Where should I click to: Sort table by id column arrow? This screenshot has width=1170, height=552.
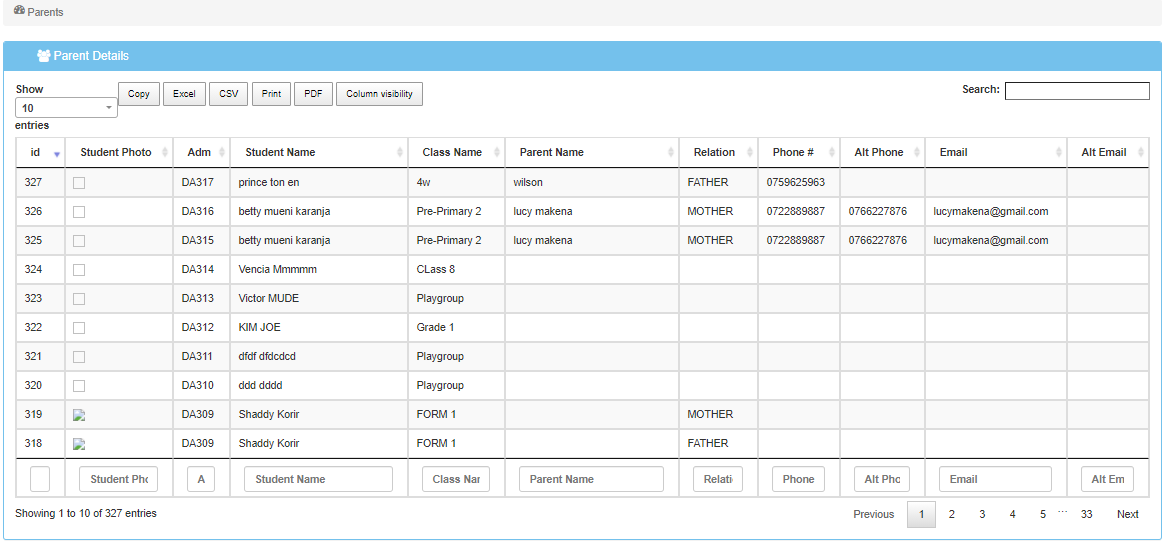point(57,153)
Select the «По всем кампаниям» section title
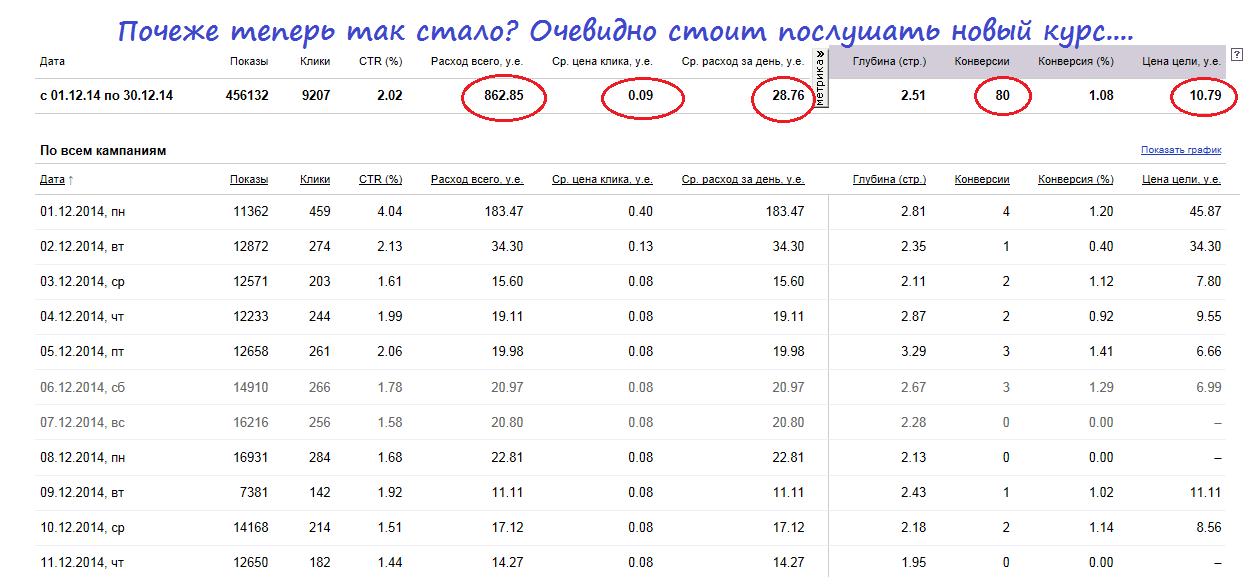The width and height of the screenshot is (1255, 577). tap(103, 151)
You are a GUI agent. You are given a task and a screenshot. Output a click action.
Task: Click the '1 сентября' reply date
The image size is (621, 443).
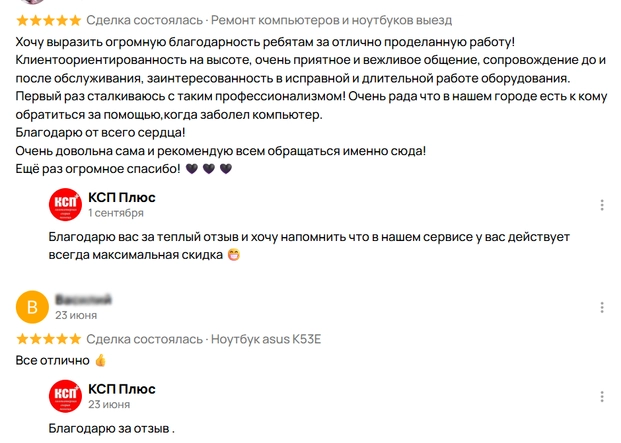116,213
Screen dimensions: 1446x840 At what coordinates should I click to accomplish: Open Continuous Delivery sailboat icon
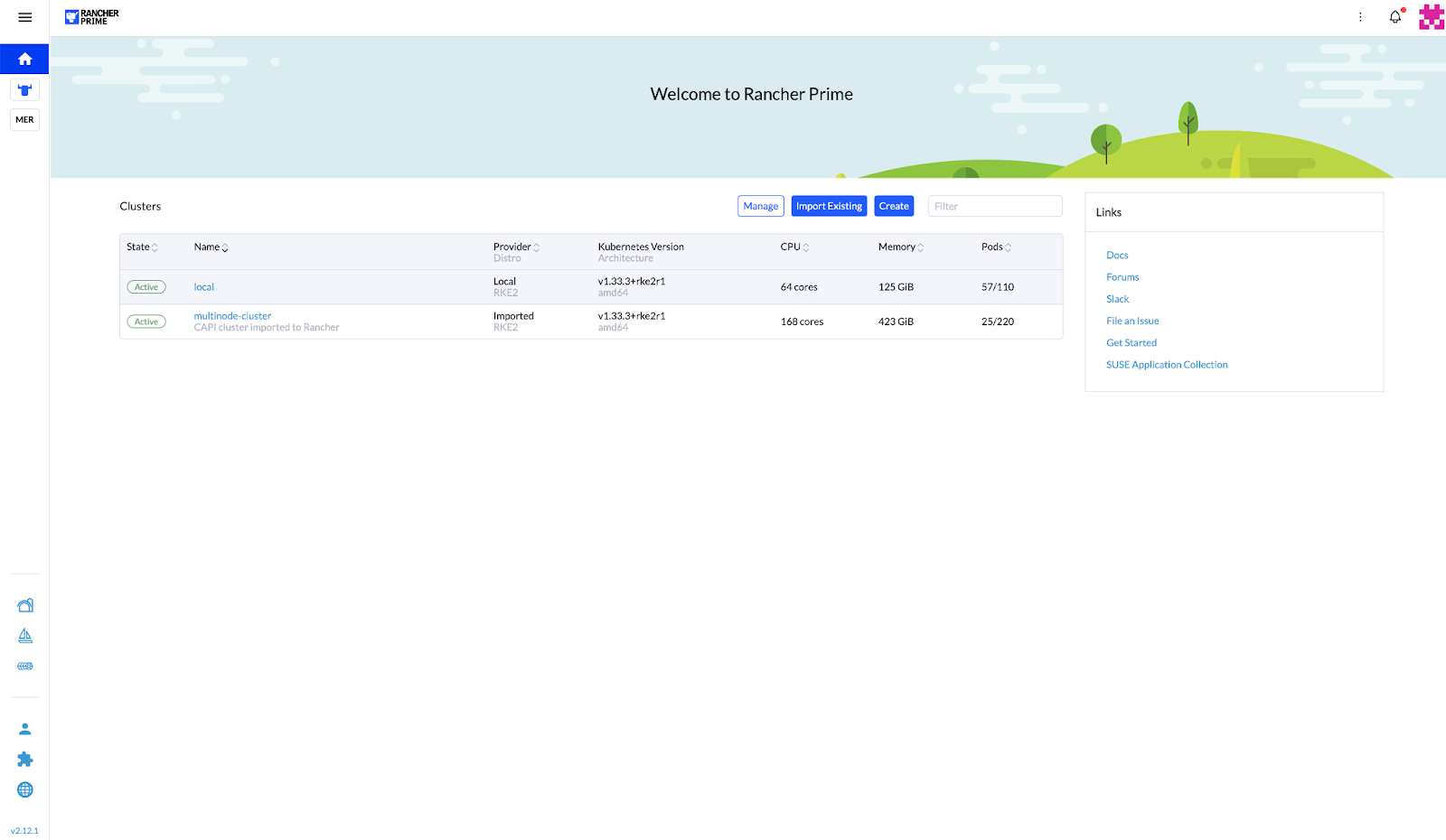[25, 636]
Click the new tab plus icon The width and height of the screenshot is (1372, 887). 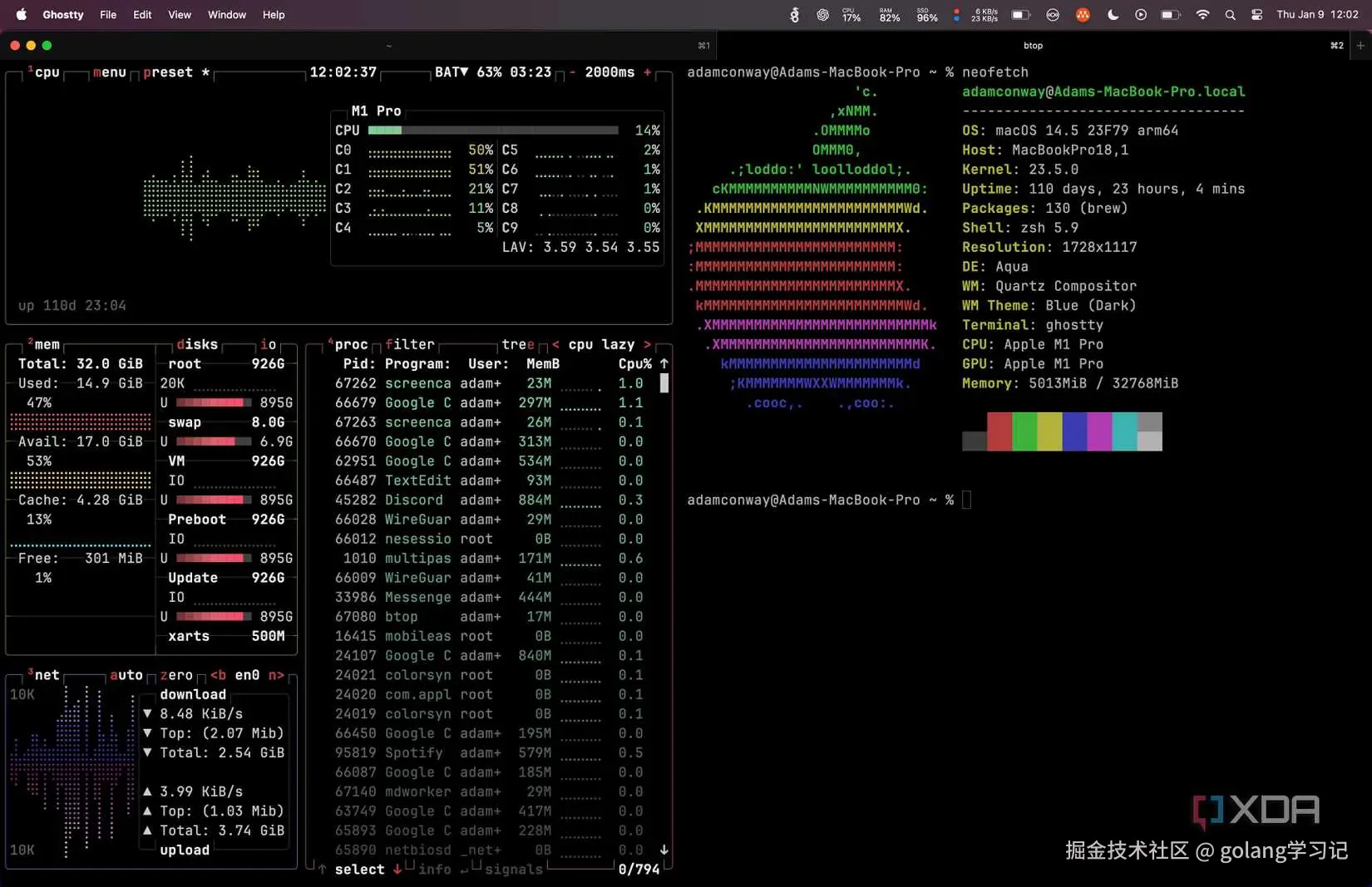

——————

EXERCISE DETAILS:
Starting with the line that has "The image size is (621, 443)." and ending with the last line of the records, retype every line exactly and only those lines. Do not include the pictures.

FINISHED EXERCISE:
The image size is (621, 443).
116,213
Screen dimensions: 1446x840 At what coordinates should I click to accomplish: Open Continuous Delivery sailboat icon
[25, 636]
Click the new tab plus icon The width and height of the screenshot is (1372, 887). 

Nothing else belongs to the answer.